[Work instructions]
Reproduce the lines below word for word, beginning with the line that contains "The image size" and continuing through the line that contains "Print the page with the printer icon". Leave the pictures out of your copy.
--- begin Entries ---
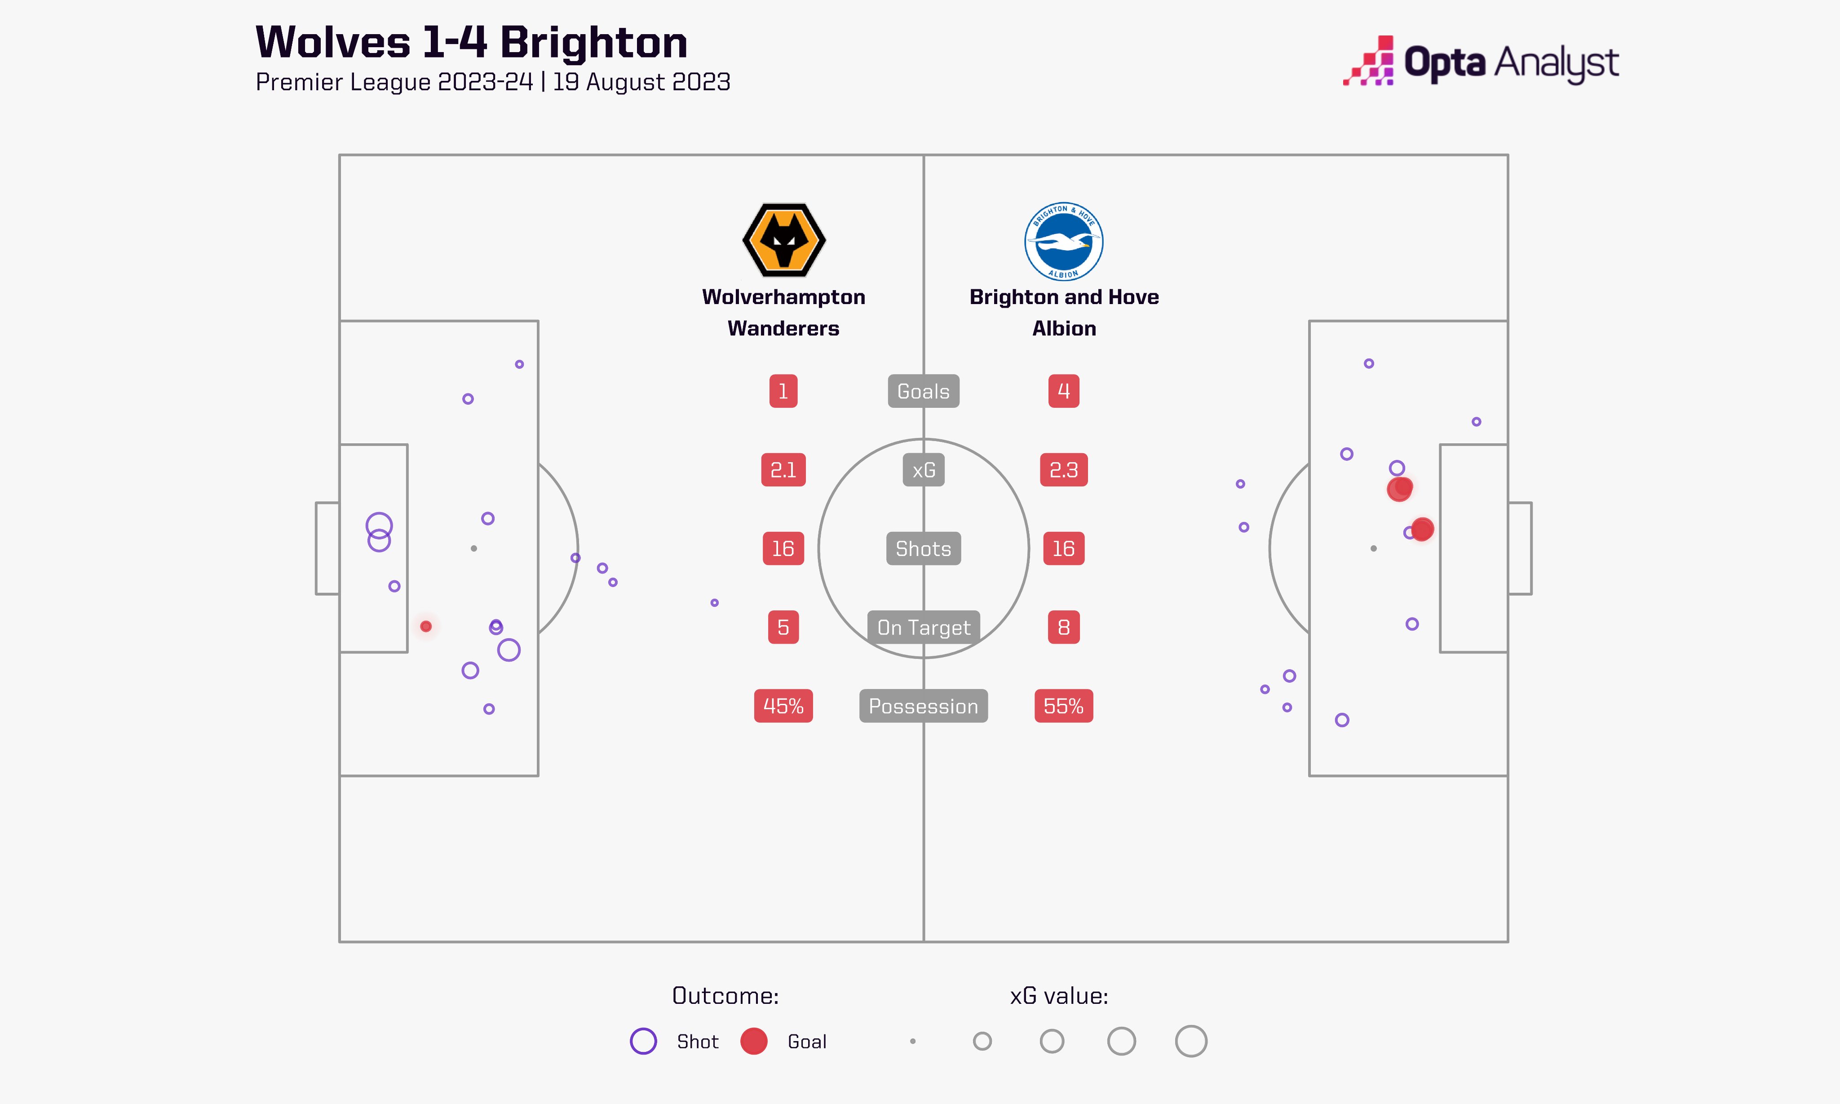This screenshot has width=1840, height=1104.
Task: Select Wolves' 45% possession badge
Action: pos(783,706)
--- end Entries ---
--- begin Entries ---
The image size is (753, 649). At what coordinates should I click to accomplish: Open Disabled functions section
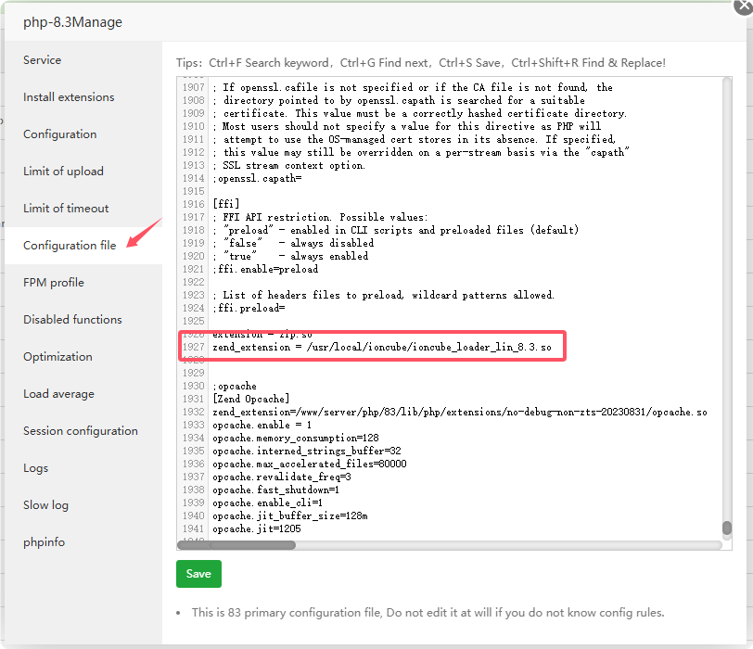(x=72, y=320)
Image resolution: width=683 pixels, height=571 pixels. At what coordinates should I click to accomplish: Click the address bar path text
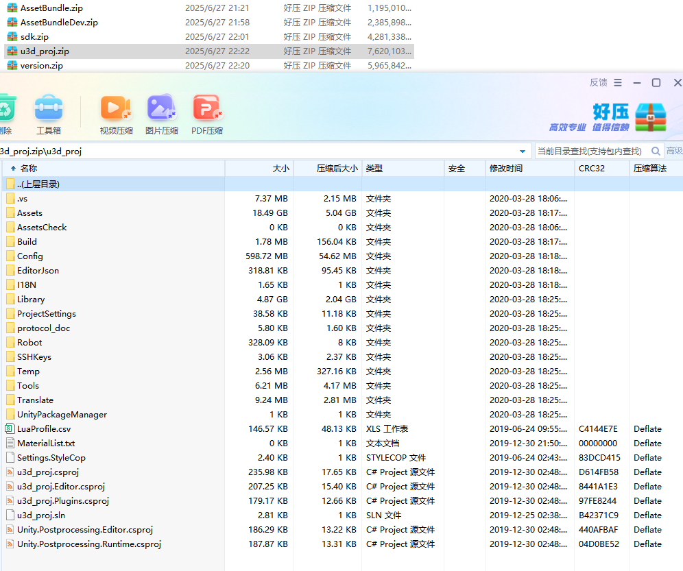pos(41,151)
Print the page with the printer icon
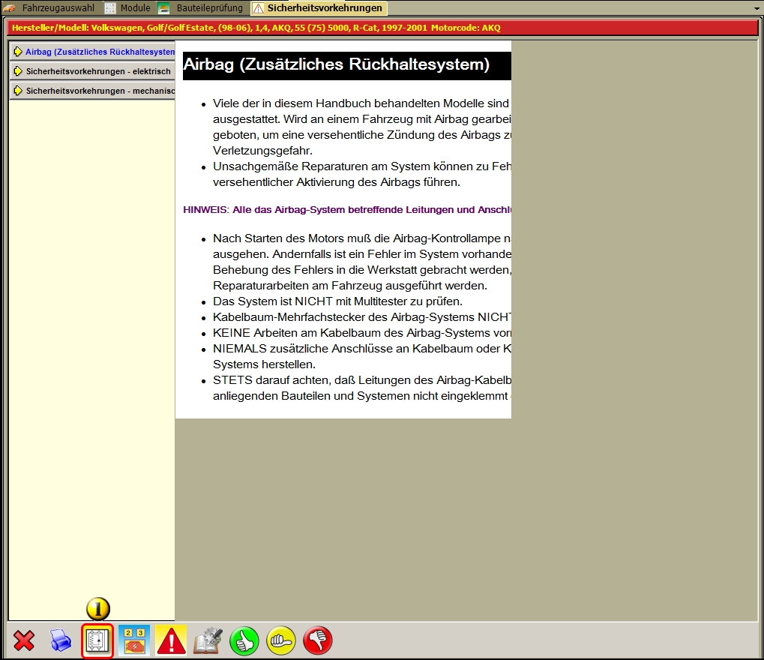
--- end Entries ---
[Answer in full]
The image size is (753, 649). At what coordinates should I click to accomplish: Open Disabled functions section
(x=72, y=320)
Image resolution: width=683 pixels, height=571 pixels. At what coordinates should I click to accomplish: Click the address bar path text
pos(41,151)
Print the page with the printer icon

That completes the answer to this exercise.